▸ WHAT TO PRODUCE:
Write out the stretch of lines below that begins at the line with "New (1051, 295)" and ends at the line with "BRETELLE & BRACES (506, 862)", including both, exactly as given and nothing more.

─── RECORDS FOR PROCESSING ───

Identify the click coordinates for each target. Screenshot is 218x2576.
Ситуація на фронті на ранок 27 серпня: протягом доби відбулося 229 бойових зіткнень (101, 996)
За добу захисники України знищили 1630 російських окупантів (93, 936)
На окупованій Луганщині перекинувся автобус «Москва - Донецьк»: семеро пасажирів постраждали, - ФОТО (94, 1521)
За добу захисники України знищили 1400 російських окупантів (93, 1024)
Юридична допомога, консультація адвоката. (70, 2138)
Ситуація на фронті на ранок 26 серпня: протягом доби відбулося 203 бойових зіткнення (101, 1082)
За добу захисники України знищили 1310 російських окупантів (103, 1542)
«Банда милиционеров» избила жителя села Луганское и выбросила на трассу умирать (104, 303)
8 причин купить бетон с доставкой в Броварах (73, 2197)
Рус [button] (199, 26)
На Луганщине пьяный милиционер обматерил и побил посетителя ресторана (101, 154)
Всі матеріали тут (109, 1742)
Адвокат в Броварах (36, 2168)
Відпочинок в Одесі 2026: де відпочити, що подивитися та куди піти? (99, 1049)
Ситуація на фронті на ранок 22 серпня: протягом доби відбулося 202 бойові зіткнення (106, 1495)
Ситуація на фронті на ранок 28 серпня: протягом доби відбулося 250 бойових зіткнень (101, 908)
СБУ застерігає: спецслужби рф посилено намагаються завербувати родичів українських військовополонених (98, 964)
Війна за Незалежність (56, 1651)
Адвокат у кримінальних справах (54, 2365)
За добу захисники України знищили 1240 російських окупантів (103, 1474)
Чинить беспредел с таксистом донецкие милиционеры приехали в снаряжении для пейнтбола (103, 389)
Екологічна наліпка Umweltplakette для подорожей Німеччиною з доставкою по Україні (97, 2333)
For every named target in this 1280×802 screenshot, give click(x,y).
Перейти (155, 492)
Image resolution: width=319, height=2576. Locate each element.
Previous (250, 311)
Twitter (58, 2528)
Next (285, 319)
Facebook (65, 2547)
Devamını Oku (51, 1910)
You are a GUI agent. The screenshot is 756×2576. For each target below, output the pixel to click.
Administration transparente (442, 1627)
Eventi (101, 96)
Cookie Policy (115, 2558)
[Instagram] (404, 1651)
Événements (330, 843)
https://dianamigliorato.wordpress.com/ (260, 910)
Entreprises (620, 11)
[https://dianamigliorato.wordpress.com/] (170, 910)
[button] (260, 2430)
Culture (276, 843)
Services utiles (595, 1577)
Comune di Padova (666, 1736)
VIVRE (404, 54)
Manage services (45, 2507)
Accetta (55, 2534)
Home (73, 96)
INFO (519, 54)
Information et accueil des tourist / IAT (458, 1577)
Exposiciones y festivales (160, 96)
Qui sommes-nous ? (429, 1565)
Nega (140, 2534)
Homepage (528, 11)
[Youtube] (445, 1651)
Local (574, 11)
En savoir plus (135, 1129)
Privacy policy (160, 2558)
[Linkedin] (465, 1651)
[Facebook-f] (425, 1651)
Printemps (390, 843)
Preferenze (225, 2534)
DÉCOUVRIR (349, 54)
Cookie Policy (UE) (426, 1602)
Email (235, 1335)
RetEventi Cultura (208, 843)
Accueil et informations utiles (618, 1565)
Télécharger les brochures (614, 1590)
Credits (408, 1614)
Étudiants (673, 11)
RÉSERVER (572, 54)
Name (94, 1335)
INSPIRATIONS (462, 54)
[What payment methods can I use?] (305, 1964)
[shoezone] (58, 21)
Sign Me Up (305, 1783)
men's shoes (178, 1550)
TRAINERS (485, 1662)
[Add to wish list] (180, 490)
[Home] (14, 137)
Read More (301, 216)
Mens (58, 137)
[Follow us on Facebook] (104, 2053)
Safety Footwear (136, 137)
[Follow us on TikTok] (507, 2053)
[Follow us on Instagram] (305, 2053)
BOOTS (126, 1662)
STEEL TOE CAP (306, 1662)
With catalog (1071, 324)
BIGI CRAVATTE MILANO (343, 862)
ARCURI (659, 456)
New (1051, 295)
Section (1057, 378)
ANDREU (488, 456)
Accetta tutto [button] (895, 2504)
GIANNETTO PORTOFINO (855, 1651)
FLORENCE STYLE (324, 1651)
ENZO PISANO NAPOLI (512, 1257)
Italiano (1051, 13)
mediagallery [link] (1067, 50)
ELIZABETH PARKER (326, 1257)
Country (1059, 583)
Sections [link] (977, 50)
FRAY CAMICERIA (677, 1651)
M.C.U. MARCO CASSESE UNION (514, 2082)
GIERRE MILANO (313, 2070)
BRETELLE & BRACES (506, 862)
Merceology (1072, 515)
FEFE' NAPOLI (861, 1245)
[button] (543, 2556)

───

▸ FINAL ANSWER:
New (1051, 295)
Section (1057, 378)
ANDREU (488, 456)
Accetta tutto [button] (895, 2504)
GIANNETTO PORTOFINO (855, 1651)
FLORENCE STYLE (324, 1651)
ENZO PISANO NAPOLI (512, 1257)
Italiano (1051, 13)
mediagallery [link] (1067, 50)
ELIZABETH PARKER (326, 1257)
Country (1059, 583)
Sections [link] (977, 50)
FRAY CAMICERIA (677, 1651)
M.C.U. MARCO CASSESE UNION (514, 2082)
GIERRE MILANO (313, 2070)
BRETELLE & BRACES (506, 862)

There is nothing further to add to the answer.